■ **TASK GOAL**:
Reproduce the stretch from the line containing "Screen dimensions: 559x276" through the end of the entries, both ends included, and leave the pictures out of your answer.

■ **MATERIAL TO PROCESS**:

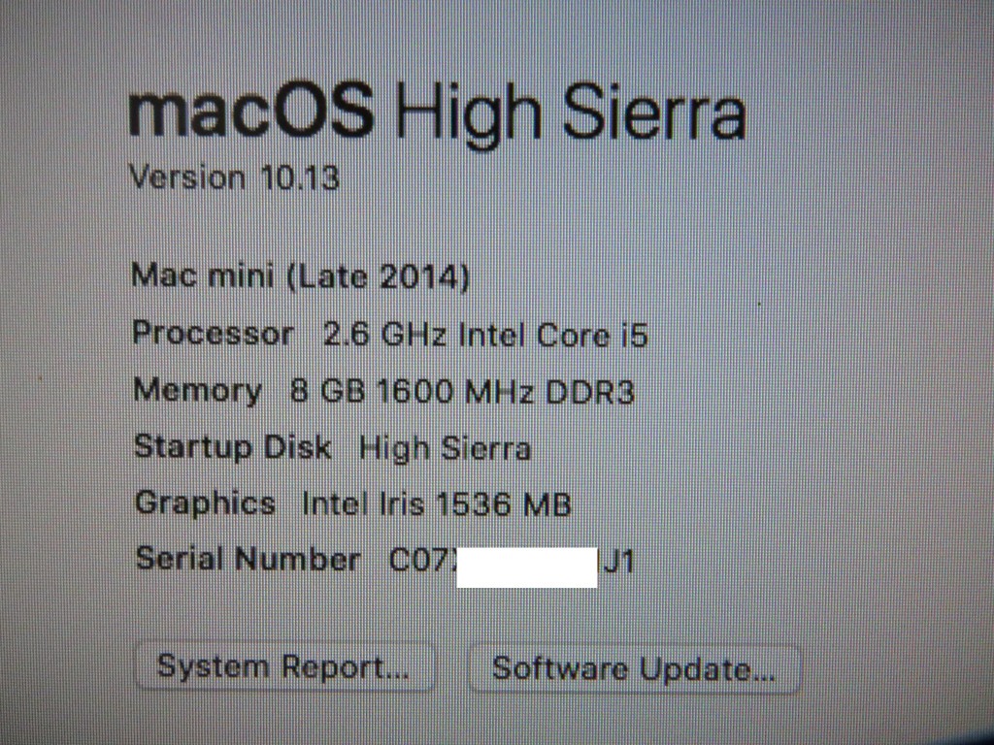Click the Graphics label
Image resolution: width=994 pixels, height=745 pixels.
[206, 503]
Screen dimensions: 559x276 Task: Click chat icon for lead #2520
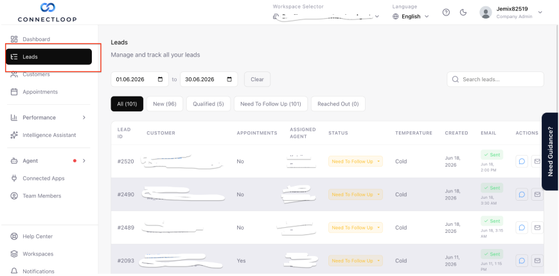coord(522,161)
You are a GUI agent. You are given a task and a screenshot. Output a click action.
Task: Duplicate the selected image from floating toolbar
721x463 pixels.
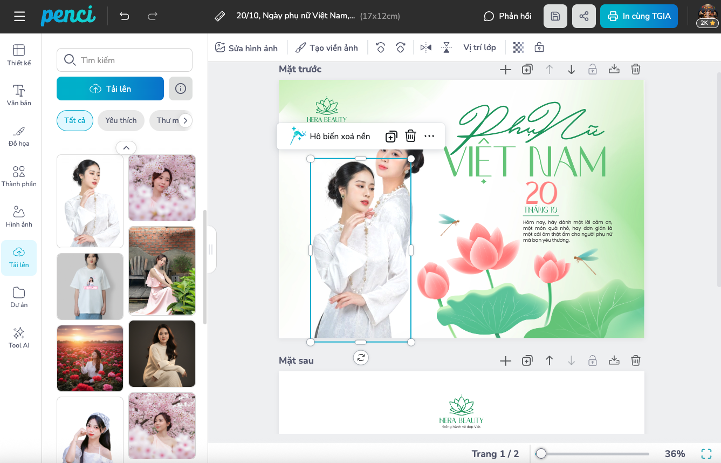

■ **TASK RESULT**:
Screen dimensions: 559x276 Task: Click chat icon for lead #2520
coord(522,161)
You are a GUI agent. You are given a task and a screenshot. Output a click action.
Task: Duplicate the selected image from floating toolbar
721x463 pixels.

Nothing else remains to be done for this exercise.